→ **DO THIS**
Reproduce the text of each record below verbatim, omitting the pictures.

→ **MATERIAL FOR THIS TASK**

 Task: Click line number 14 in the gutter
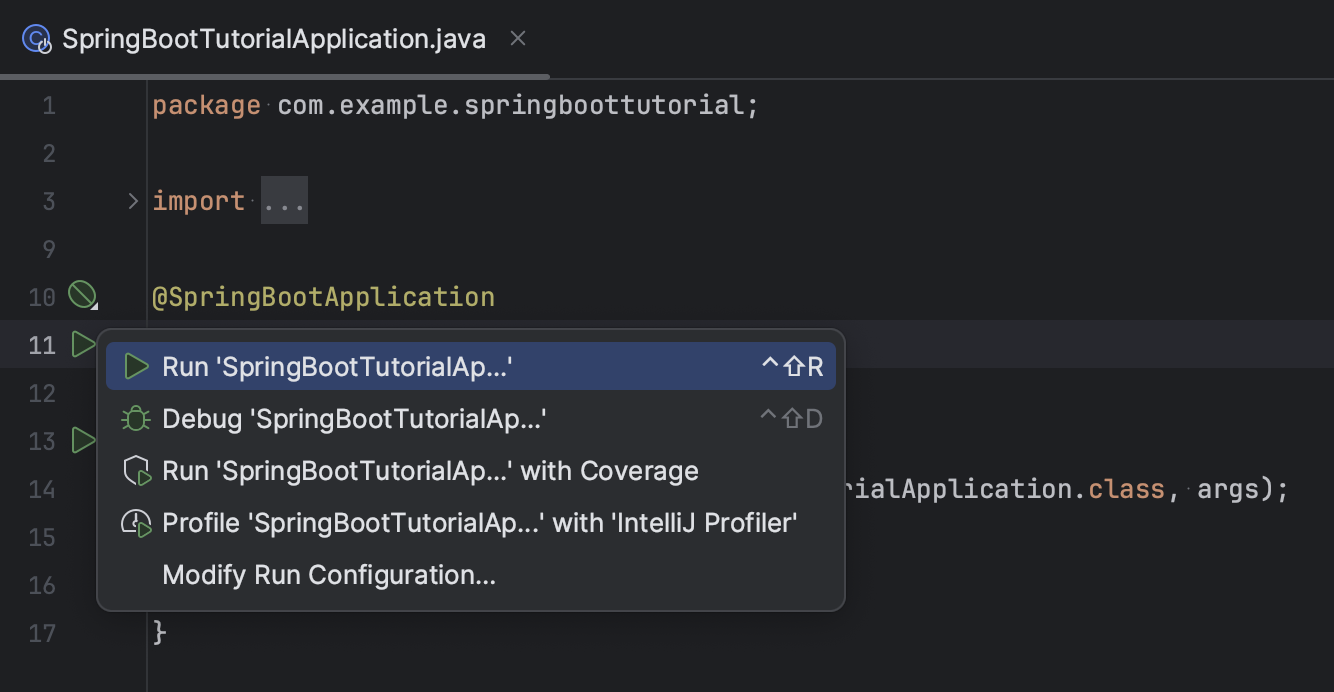(x=41, y=489)
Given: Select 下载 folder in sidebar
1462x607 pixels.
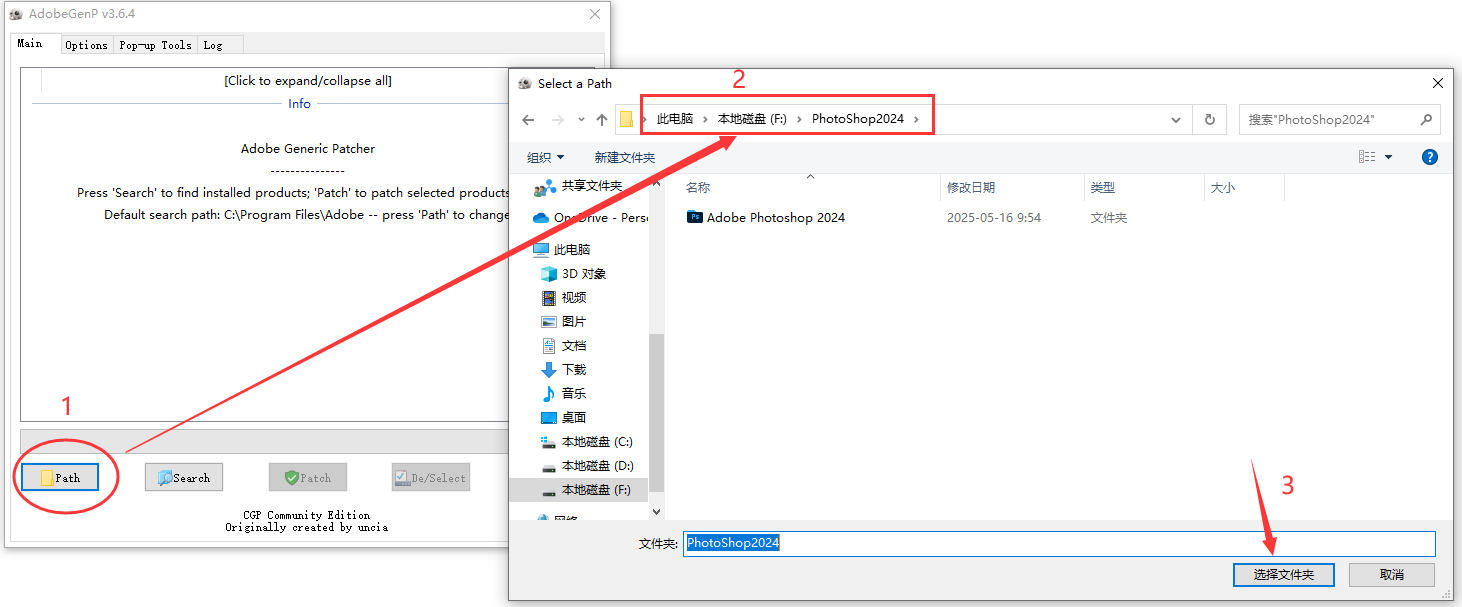Looking at the screenshot, I should 573,370.
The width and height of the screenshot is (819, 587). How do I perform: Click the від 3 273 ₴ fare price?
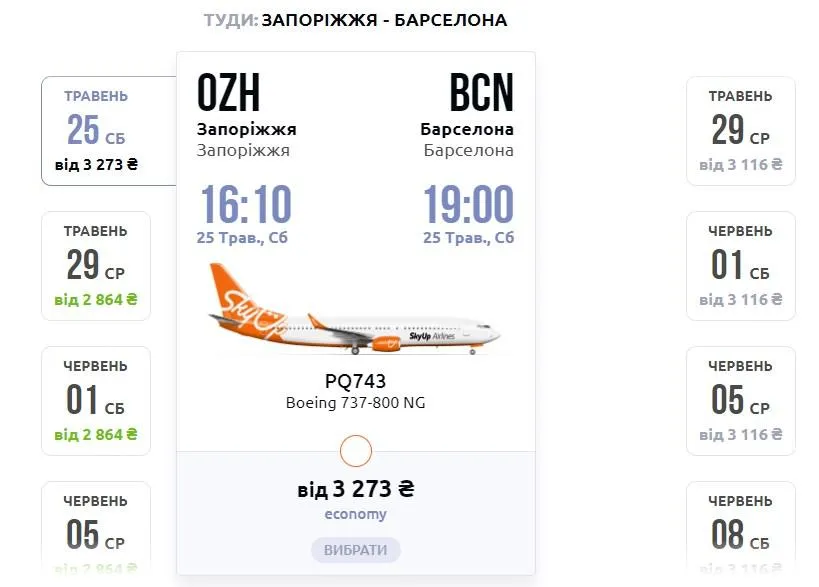coord(355,489)
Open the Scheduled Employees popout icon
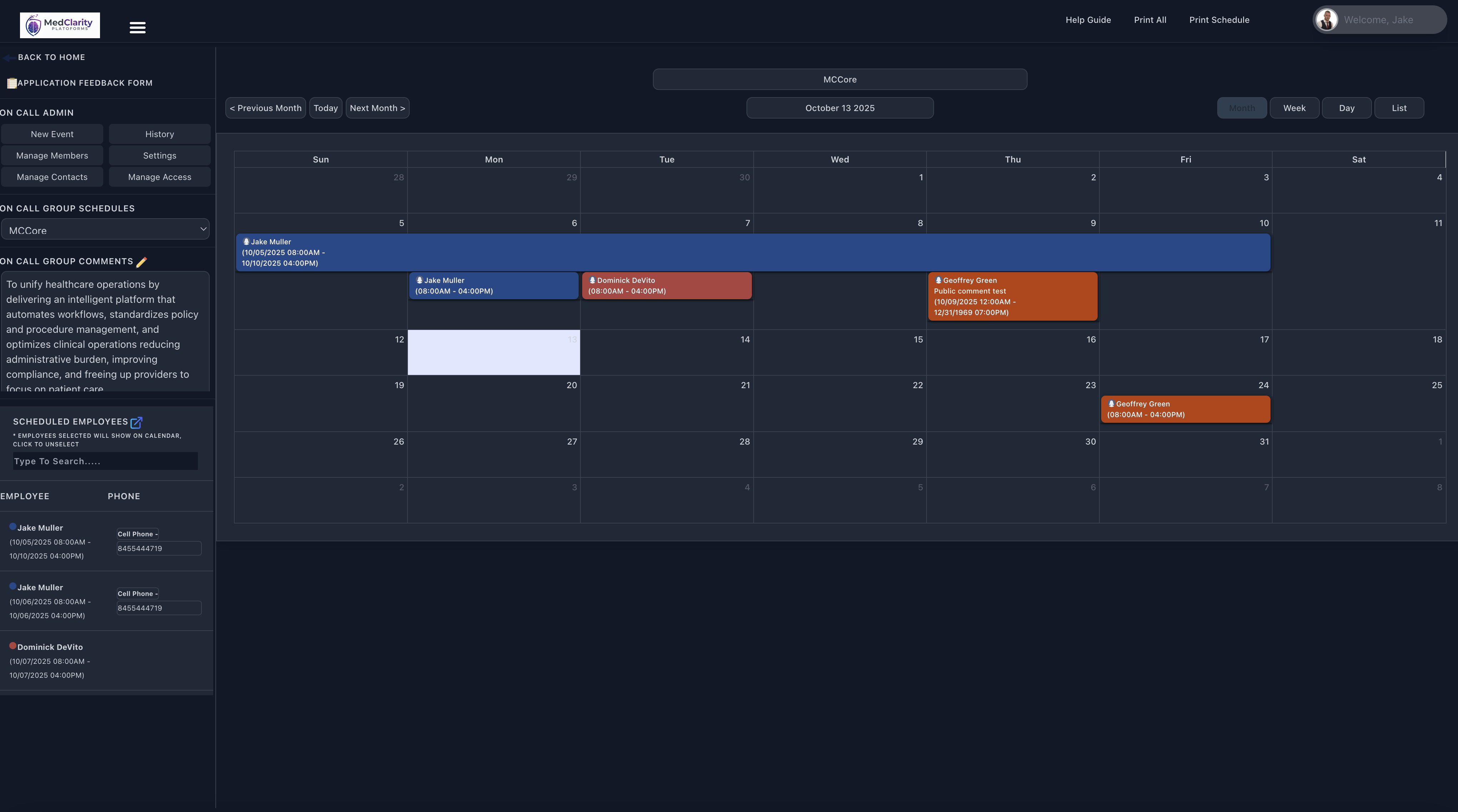This screenshot has width=1458, height=812. click(x=136, y=422)
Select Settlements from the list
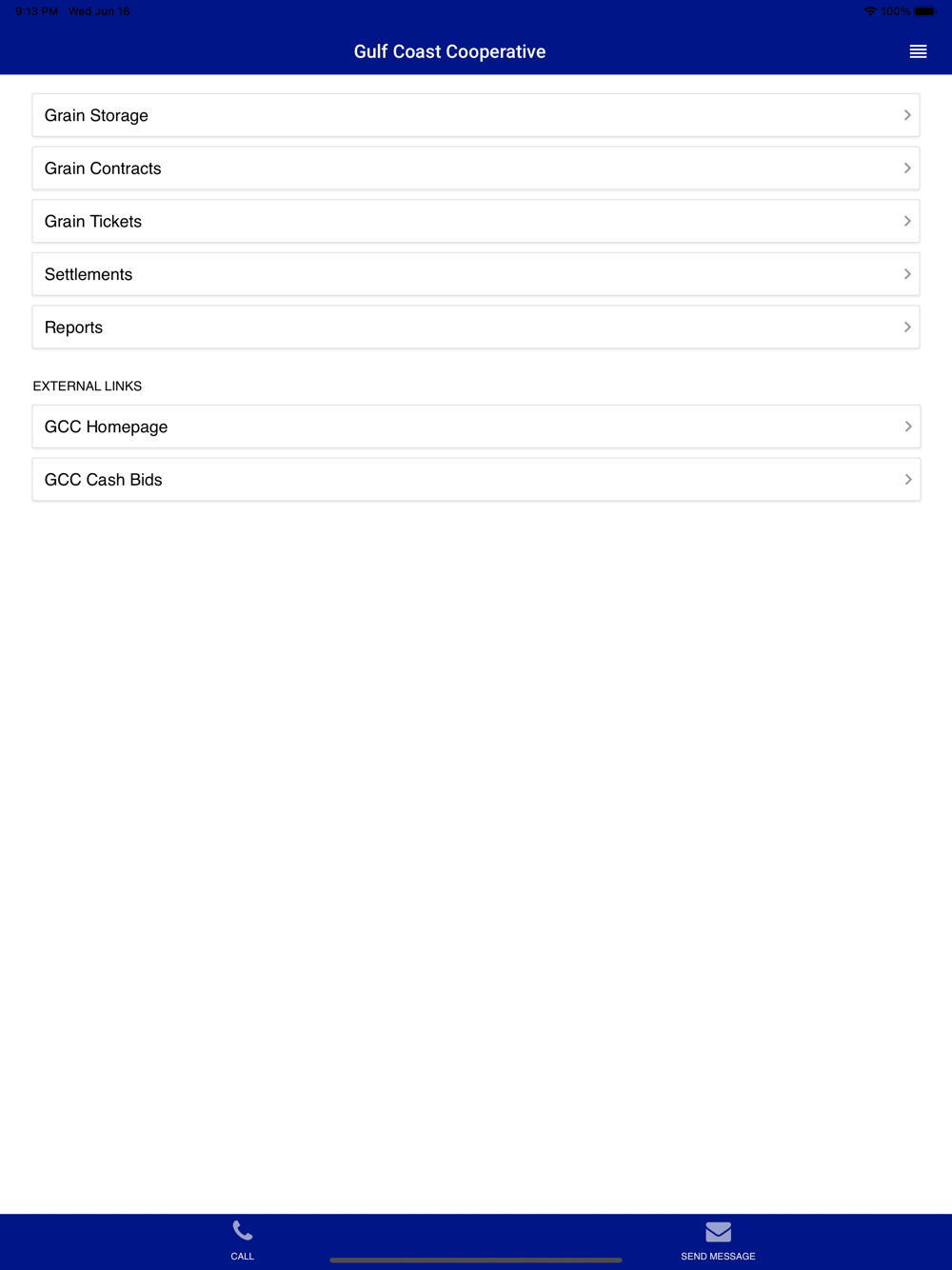This screenshot has width=952, height=1270. [476, 274]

→ **EXERCISE RESPONSE**
 Task: Click line number 14 in the gutter
(x=41, y=489)
Given: Select 下载 folder in sidebar
1462x607 pixels.
Looking at the screenshot, I should 573,370.
The width and height of the screenshot is (819, 587). How do I perform: Click the від 3 273 ₴ fare price?
coord(355,489)
Open the Scheduled Employees popout icon
This screenshot has width=1458, height=812. click(x=136, y=422)
Select Settlements from the list
This screenshot has width=952, height=1270. [476, 274]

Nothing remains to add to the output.